• _SET TASK_
Rewrite the data as a JSON list of strings, one string per line, from the line with "Choose Abbilddatei erstellen menu entry" up to and including the line with "click(731, 429)". Leave out any blank lines.

• _ITEMS_
— BEGIN —

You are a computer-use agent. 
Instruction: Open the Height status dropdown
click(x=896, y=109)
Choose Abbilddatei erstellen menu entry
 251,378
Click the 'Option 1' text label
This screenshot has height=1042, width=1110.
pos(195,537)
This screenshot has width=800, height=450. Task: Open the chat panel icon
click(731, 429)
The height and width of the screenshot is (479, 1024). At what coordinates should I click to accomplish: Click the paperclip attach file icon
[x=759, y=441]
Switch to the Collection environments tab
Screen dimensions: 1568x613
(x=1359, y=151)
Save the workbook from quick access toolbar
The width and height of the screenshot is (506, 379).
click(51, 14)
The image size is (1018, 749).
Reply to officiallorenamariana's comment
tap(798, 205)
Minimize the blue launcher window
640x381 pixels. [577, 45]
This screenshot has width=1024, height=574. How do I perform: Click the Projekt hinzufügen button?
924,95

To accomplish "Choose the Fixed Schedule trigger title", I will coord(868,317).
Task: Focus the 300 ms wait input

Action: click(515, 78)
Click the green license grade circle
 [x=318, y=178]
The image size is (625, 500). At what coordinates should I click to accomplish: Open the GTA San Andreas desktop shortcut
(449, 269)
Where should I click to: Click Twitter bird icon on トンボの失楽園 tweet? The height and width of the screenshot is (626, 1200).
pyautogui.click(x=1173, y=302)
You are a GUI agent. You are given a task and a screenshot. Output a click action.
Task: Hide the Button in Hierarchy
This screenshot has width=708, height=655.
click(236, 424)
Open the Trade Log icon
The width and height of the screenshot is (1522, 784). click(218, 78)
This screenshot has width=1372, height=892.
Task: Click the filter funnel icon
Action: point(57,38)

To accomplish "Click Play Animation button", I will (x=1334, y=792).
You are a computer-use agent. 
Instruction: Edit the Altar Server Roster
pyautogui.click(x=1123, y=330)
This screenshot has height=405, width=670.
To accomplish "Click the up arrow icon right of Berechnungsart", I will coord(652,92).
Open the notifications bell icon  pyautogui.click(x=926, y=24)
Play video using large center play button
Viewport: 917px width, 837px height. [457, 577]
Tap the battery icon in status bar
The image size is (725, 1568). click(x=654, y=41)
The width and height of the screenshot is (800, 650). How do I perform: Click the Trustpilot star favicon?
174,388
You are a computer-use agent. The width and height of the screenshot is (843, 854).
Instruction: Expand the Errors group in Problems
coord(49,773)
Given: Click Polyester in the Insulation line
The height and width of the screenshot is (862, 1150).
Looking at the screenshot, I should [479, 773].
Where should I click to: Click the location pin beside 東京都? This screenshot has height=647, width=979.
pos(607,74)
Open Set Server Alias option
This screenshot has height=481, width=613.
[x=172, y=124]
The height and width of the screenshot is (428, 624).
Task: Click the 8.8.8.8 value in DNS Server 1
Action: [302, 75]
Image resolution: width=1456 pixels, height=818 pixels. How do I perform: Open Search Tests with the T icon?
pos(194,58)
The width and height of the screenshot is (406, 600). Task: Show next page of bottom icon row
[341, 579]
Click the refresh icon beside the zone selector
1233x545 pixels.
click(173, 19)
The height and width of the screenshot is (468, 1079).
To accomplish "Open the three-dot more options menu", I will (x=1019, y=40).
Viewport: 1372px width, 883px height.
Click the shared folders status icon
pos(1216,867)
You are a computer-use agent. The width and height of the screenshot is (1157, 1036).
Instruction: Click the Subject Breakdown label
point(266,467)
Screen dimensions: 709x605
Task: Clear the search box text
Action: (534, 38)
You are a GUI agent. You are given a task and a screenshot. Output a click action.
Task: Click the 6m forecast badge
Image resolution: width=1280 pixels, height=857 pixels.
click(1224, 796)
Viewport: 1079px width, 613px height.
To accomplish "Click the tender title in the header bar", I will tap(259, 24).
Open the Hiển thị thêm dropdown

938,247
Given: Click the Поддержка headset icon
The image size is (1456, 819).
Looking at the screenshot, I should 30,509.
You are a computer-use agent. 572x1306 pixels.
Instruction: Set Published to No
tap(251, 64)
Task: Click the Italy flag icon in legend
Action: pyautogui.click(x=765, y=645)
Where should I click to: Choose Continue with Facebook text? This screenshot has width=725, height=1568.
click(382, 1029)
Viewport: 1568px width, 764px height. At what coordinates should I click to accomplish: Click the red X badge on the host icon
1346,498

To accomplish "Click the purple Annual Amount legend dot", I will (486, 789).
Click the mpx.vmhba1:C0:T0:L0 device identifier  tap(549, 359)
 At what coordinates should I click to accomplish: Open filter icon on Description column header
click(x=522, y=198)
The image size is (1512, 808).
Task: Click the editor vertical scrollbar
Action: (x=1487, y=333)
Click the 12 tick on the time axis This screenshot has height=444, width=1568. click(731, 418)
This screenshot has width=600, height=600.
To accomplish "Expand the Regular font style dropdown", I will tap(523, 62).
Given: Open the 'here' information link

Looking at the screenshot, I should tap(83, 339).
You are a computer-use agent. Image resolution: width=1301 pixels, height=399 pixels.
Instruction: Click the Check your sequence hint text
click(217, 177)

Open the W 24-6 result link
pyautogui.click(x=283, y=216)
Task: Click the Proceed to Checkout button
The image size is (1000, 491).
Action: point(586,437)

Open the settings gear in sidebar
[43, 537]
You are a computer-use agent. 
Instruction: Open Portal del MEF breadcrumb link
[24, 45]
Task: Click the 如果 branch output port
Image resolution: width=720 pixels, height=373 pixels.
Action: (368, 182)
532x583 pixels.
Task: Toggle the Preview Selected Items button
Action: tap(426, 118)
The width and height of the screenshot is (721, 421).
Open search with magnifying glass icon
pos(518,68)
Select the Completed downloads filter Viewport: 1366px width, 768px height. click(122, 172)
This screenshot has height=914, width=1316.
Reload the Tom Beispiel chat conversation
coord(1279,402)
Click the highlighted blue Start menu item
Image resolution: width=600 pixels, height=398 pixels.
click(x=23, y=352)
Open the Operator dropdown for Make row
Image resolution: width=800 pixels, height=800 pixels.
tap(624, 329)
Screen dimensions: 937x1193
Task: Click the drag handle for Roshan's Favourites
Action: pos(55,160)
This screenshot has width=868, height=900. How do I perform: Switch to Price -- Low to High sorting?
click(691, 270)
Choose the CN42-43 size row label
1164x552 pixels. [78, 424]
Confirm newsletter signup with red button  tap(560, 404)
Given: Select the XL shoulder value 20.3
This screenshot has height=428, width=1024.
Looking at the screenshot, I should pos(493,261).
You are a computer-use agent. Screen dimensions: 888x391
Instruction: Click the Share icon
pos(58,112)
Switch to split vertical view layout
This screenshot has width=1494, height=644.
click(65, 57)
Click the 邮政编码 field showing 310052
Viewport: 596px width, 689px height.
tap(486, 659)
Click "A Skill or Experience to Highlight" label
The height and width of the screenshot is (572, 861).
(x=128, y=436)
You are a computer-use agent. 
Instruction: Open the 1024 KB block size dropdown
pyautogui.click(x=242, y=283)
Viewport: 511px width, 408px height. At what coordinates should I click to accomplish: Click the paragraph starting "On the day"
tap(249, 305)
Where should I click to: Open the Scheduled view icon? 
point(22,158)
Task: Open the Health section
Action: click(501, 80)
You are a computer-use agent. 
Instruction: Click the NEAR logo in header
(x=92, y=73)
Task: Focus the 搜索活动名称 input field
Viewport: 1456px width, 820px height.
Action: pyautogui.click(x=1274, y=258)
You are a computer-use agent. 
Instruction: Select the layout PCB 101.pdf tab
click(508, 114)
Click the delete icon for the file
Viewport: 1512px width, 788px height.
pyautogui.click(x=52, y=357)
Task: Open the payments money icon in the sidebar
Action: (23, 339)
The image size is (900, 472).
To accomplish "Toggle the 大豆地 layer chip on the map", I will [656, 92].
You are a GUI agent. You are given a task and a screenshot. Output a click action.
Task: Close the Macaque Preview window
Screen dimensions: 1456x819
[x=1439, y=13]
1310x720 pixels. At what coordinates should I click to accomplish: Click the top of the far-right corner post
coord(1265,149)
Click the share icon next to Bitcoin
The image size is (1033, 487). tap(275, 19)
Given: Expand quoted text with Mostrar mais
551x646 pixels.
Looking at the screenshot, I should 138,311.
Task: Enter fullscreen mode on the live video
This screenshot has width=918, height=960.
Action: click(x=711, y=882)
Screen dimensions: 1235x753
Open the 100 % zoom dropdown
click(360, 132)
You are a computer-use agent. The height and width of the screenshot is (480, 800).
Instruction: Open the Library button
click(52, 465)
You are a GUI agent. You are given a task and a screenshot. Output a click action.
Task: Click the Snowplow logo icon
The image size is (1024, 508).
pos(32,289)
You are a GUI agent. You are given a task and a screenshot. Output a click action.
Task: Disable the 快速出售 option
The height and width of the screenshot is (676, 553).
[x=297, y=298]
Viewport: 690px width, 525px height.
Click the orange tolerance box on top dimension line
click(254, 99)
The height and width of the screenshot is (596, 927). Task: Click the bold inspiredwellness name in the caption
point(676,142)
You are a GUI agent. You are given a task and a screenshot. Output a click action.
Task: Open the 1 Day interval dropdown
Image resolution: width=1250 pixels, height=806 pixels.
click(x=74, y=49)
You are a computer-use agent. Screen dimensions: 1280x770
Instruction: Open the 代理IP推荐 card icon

— END —

• _RESULT OF THE EXERCISE_
[
  "Choose Abbilddatei erstellen menu entry",
  " 251,378",
  "Click the 'Option 1' text label",
  "This screenshot has height=1042, width=1110.",
  "pos(195,537)",
  "This screenshot has width=800, height=450. Task: Open the chat panel icon",
  "click(731, 429)"
]